Moynahan has seen trends in kitchen design morph quite a bit during her career. “When I started, it was much more traditional,” she recalls. “There were lots of details, a lot of corbels and moldings.”

These days, homeowners favor a more transitional look, she says, and she enjoys the challenge of designing with a contemporary vibe. “We do a lot of R&D with cabinetmakers to come up with new styles, using new materials, repurposed materials, and unusual finishes,” she says. The out-of-the-box thinking might yield a cabinet inset of old army tents or cowhide. “It’s really cool, some of the things we do.”

Architecture Heather Souza 

Never underestimate the power of a nudge from a high school teacher. When Heather Souza (then Heather Card) was a student at New Hampshire’s Portsmouth High School, her drafting teacher pulled her aside and told her he saw real potential in her work. “He asked me if I’d ever thought of being an architect,” she recalls.
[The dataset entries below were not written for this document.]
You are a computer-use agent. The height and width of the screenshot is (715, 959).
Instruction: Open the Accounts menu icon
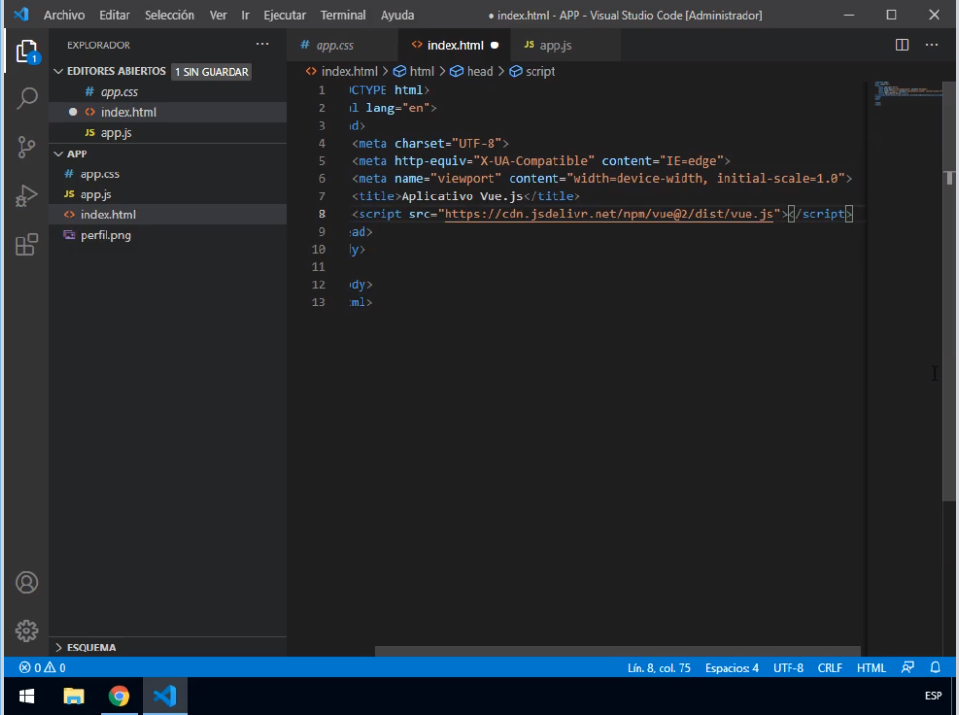point(27,582)
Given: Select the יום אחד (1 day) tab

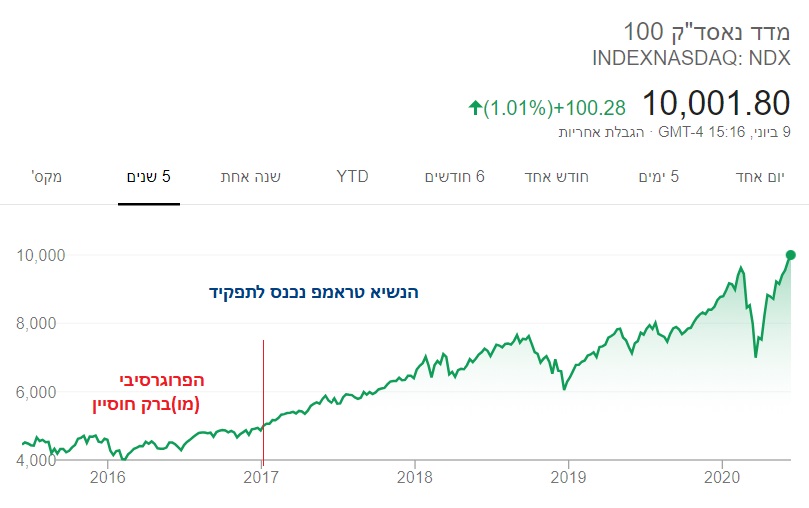Looking at the screenshot, I should [759, 177].
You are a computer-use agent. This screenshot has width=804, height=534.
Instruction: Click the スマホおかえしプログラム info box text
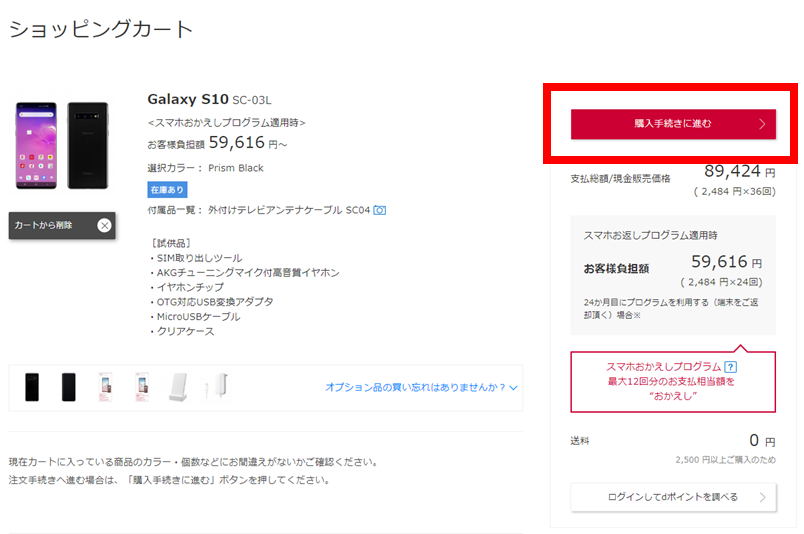coord(673,382)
In fact, it had not occurred to her. “The women in my family were all nurses or teachers.” The teacher, Steve Jones, arranged to have her do a job shadow at a local architecture firm, and the young woman’s fate was sealed. “I was adamant about going to architecture school,” she says.
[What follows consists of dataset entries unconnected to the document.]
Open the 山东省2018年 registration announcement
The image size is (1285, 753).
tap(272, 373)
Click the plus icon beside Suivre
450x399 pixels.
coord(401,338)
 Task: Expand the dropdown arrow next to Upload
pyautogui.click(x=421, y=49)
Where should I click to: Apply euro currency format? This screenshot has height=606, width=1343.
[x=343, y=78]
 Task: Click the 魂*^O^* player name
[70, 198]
She chose Northeastern University. “It was a big enough city to make me feel like I was getting away, but it was close enough to home. I loved it,” says Souza.

If Jones gave her the idea, and Northeastern gave her the tools, her first job, at the Barrington, Rhode Island-based firm Andreozzi Architecture, was the springboard to her successful career.“I owe them everything,” she says about principal David Andreozzi and senior associate David Rizzolo. “They were such great mentors to have as a young professional.”

In 2013, Souza joined Boston-based Flavin Architects, where she now holds the position of junior principal. At Flavin, she feels she has the creative freedom to meld her own personality with the company’s vision. That vision focuses on contemporary design, and Souza says the term “natural modernism” is a guiding principle. “It’s evolved to a warm modernism,” she says. “We use materials that are common for New England architecture, such as natural wood, but with a more modern application, clean detailing, for homes that really sit in nature.”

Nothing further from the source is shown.